Exercise description - Could you output each line below exactly as it appears, excluding any pictures?

Source information -
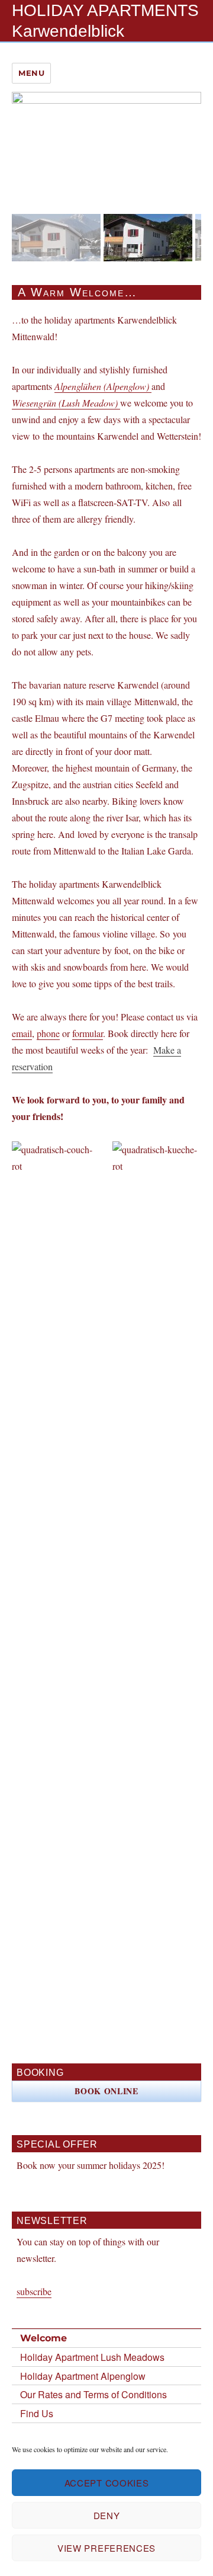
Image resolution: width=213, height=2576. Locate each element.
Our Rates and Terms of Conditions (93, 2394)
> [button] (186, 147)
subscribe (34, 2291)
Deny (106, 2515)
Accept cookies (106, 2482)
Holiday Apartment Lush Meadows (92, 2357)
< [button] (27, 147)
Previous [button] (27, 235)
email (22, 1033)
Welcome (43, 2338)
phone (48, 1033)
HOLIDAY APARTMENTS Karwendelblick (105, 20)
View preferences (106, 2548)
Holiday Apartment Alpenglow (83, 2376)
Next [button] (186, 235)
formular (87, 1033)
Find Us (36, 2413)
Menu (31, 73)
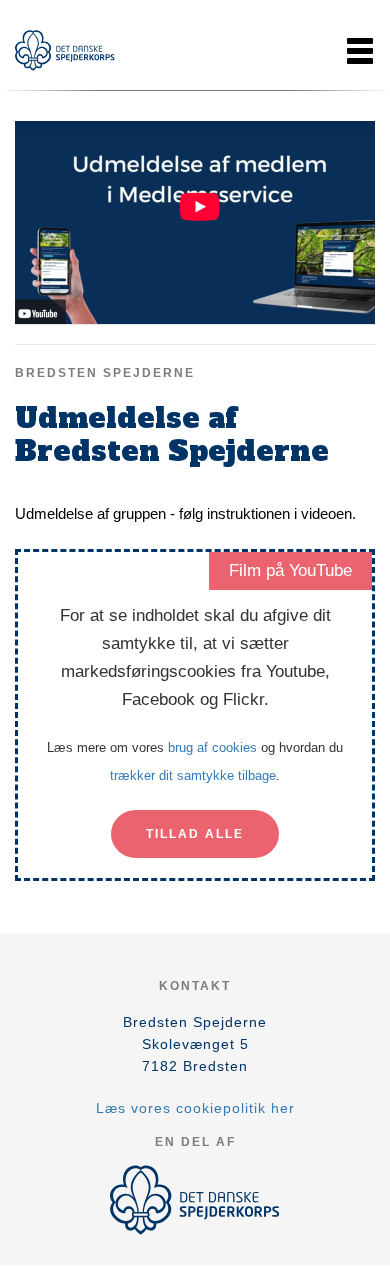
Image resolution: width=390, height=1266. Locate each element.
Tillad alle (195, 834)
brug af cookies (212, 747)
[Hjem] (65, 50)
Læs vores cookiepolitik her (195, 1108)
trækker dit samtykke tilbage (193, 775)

Exercise solution -
Image resolution: width=213, height=2576. Locate each element.
Our Rates and Terms of Conditions (93, 2394)
> [button] (186, 147)
subscribe (34, 2291)
Deny (106, 2515)
Accept cookies (106, 2482)
Holiday Apartment Lush Meadows (92, 2357)
< [button] (27, 147)
Previous [button] (27, 235)
email (22, 1033)
Welcome (43, 2338)
phone (48, 1033)
HOLIDAY APARTMENTS Karwendelblick (105, 20)
View preferences (106, 2548)
Holiday Apartment Alpenglow (83, 2376)
Next [button] (186, 235)
formular (87, 1033)
Find Us (36, 2413)
Menu (31, 73)
Image resolution: width=390, height=1266. Locate each element.
Tillad alle (195, 834)
brug af cookies (212, 747)
[Hjem] (65, 50)
Læs vores cookiepolitik her (195, 1108)
trækker dit samtykke tilbage (193, 775)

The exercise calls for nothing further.